A Nation's New Alertness

Americans are now all Paul Reveres. After the Sept. 11 attacks, citizens are being asked to become alert to potential terrorism and to know what to do about it. (See related story on page 1.)

Coordinating this national effort will be Gov. Tom Ridge of Pennsylvania, who will head the new Office of Homeland Security. He will rally some 40 federal agencies involved in thwarting attacks. But he'll need help in ending longstanding problems of bureaucratic overlap, excess, and turf battles.

Before the attacks, the federal approach has been to focus on some 120 metropolitarian areas. That effort will need to expand. Equally important is a need to better coordinate national, state, county, and local governments in preventing or reacting to terrorism.

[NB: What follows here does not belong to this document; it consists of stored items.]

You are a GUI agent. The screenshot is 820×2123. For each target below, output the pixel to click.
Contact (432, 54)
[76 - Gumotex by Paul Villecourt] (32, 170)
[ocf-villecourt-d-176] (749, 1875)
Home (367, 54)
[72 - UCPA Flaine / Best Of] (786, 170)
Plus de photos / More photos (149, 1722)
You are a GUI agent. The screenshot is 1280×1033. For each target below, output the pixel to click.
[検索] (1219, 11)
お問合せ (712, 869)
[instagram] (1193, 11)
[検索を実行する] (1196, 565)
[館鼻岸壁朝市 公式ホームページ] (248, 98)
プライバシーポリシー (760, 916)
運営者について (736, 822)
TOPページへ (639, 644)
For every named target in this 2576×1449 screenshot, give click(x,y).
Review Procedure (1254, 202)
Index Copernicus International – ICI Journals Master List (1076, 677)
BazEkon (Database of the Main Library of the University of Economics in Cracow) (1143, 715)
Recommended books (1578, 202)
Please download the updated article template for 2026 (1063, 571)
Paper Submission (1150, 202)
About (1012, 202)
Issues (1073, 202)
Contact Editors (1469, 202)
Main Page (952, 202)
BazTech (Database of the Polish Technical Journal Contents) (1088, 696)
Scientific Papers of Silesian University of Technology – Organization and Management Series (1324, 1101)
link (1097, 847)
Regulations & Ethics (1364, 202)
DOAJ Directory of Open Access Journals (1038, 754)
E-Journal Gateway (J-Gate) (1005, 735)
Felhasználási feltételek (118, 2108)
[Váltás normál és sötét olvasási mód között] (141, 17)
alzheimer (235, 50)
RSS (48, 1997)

Americans will need education about the nature of potential attacks - especially chemical or biological - which are more difficult to carry out than many believe. More training must be given to local fire, rescue, and public-health departments.

A new way of life is being demanded, one that many people seem to accept. As they do, citizens can help by taking part in an evolving national-preparedness discussion.

L. Paul Bremer, former chair of the National Commission on Terrorism, said last week that the nation had "a strategic warning [when it came to a potential terrorist strike], but a tactical blindness." May that no longer hold true. In the rush to act, wise individuals can see that the United States has the time, this time, to do it right.